● DATA IN THIS EXERCISE
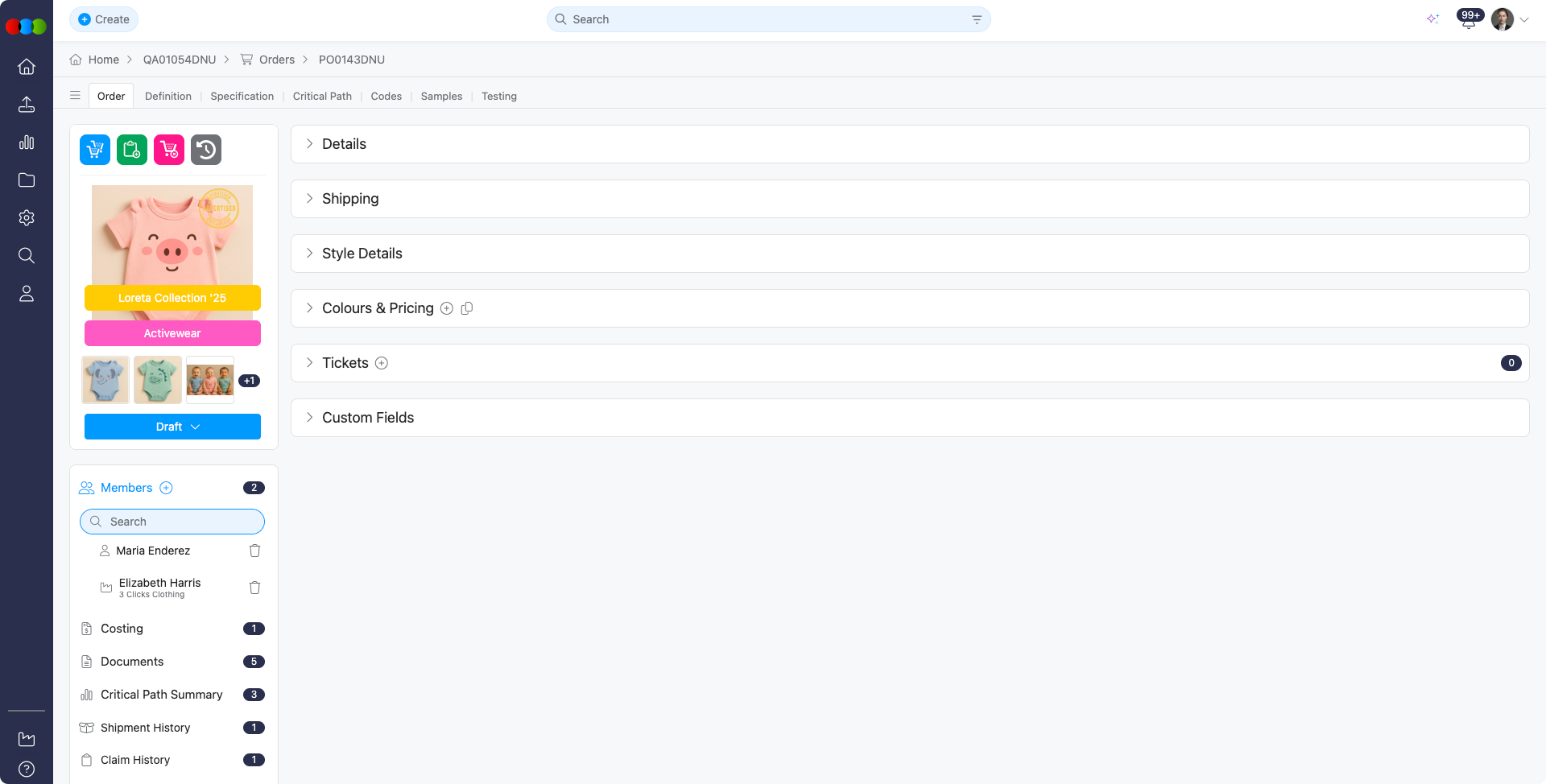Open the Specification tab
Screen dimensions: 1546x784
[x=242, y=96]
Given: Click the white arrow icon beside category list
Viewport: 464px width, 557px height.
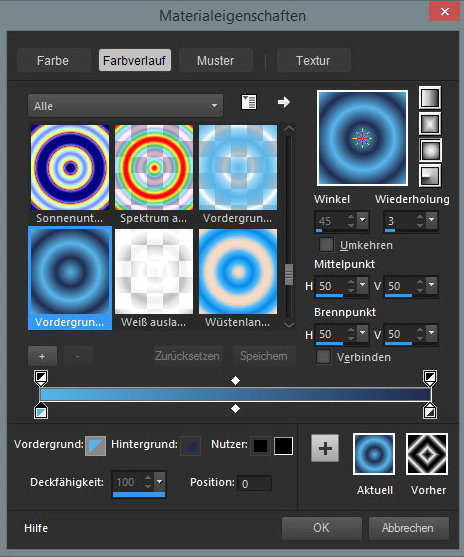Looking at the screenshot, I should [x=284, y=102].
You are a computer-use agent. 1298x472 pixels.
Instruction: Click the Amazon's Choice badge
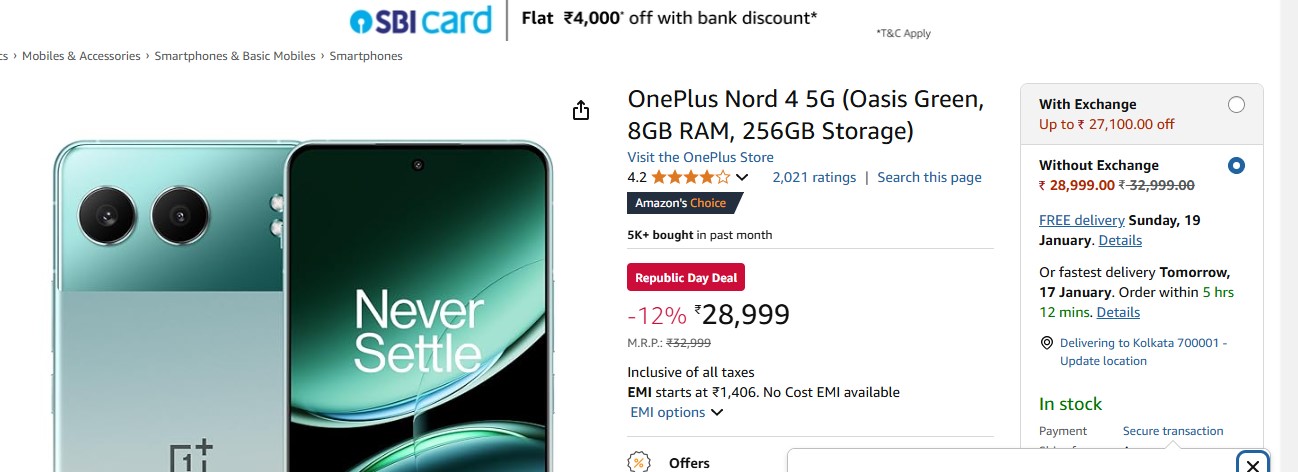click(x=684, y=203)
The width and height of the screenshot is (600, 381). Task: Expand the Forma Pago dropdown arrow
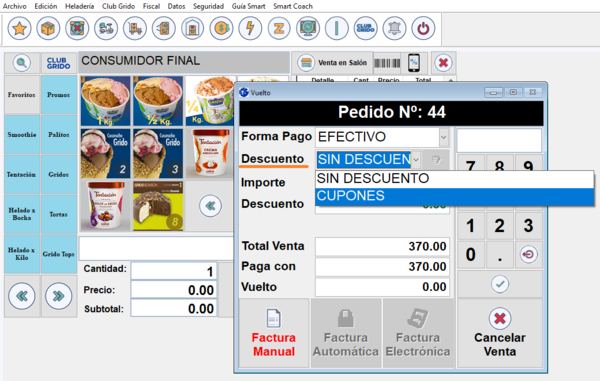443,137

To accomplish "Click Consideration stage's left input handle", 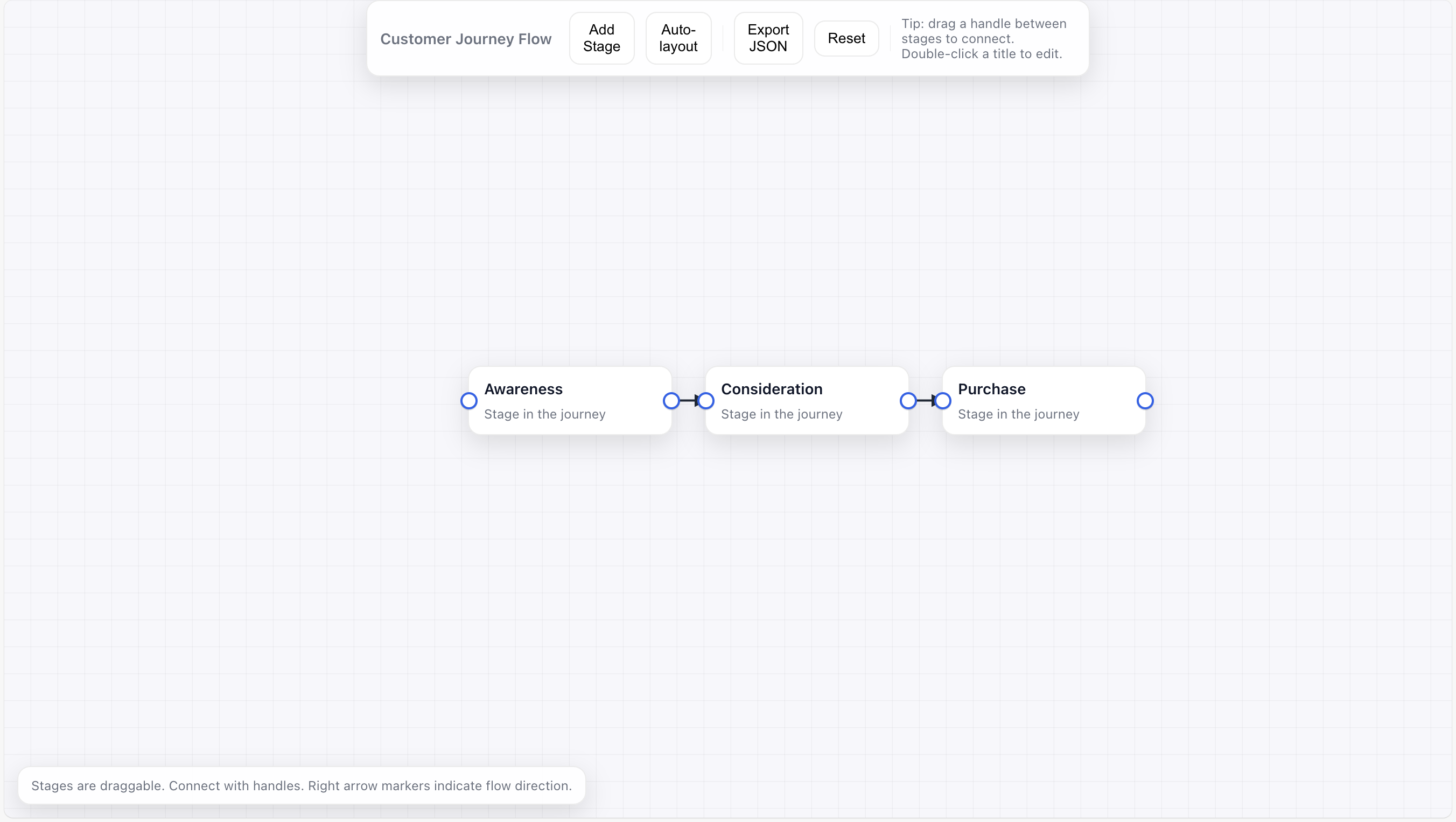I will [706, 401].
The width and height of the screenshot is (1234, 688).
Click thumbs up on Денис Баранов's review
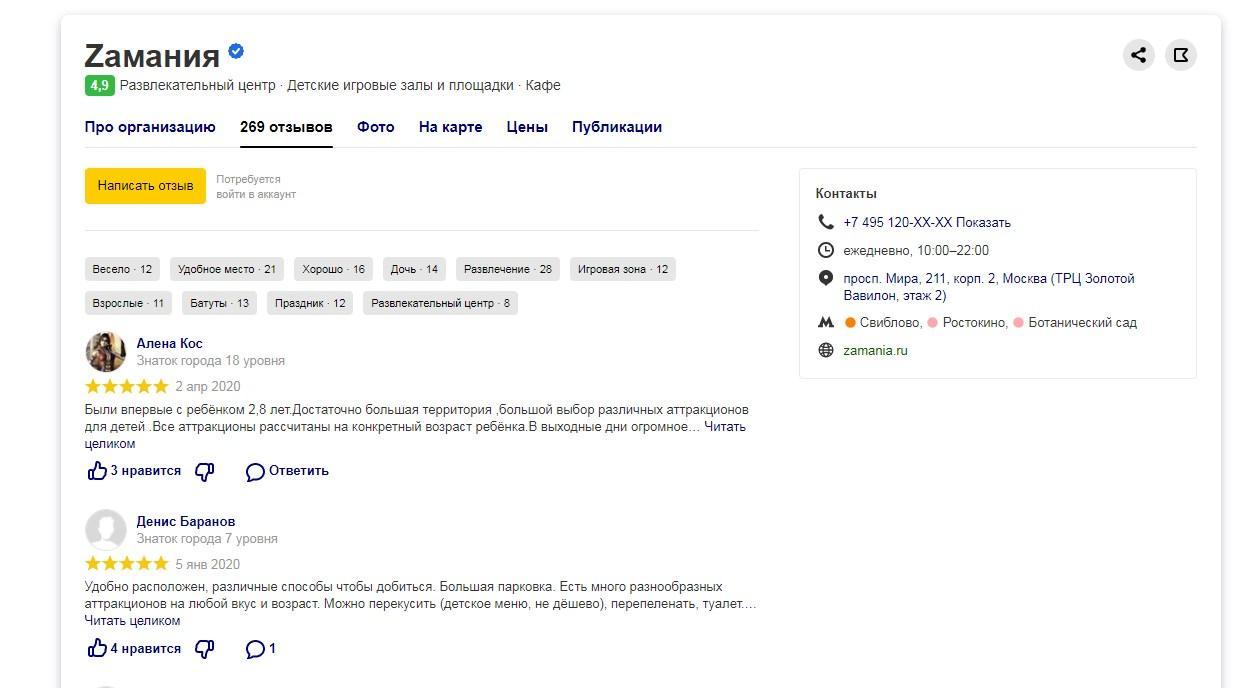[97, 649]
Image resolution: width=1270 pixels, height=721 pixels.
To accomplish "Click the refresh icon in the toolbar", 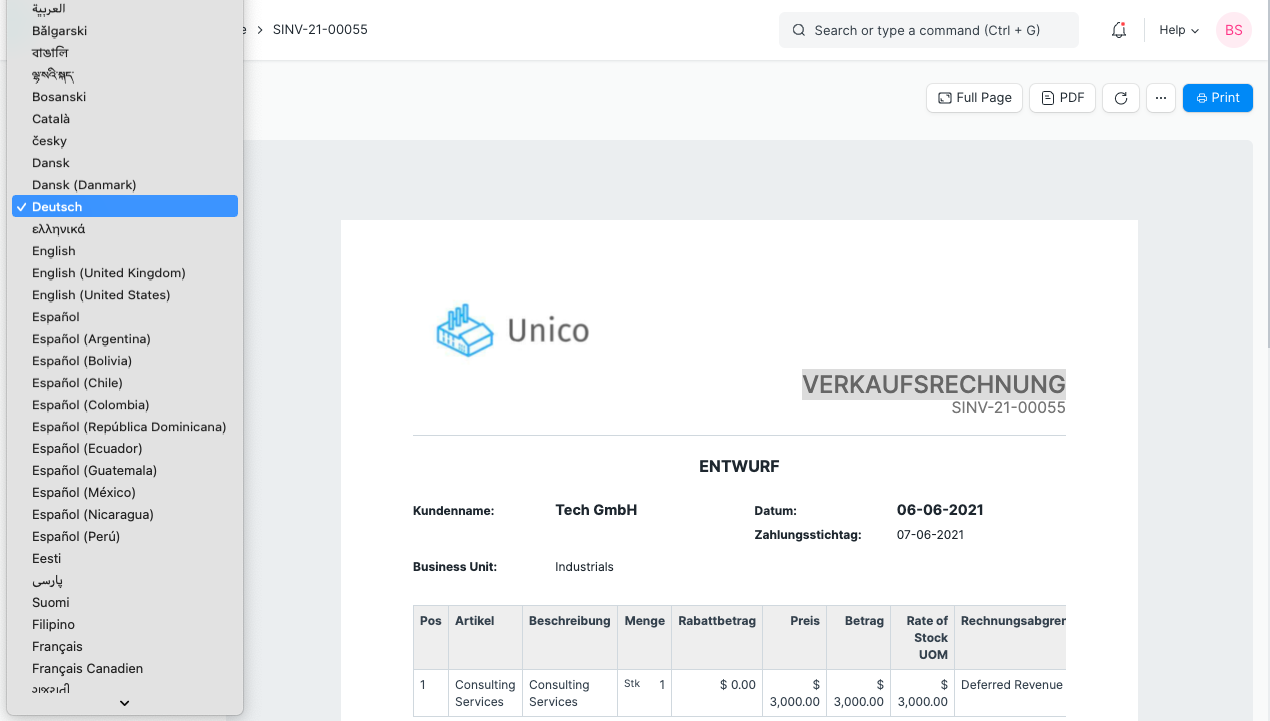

● EXERCISE PROMPT
Starting with the first line of the rows and going on through the line with "Looking at the", swap "white arrow" for "gray arrow" and write out those lines again with nothing else changed. Leave the pictures out.

● FINISHED ANSWER
Open the Specification tab
Screen dimensions: 1546x784
[x=242, y=96]
Given: Click the gray arrow icon beside category list
Viewport: 464px width, 557px height.
Looking at the screenshot, I should [x=284, y=102].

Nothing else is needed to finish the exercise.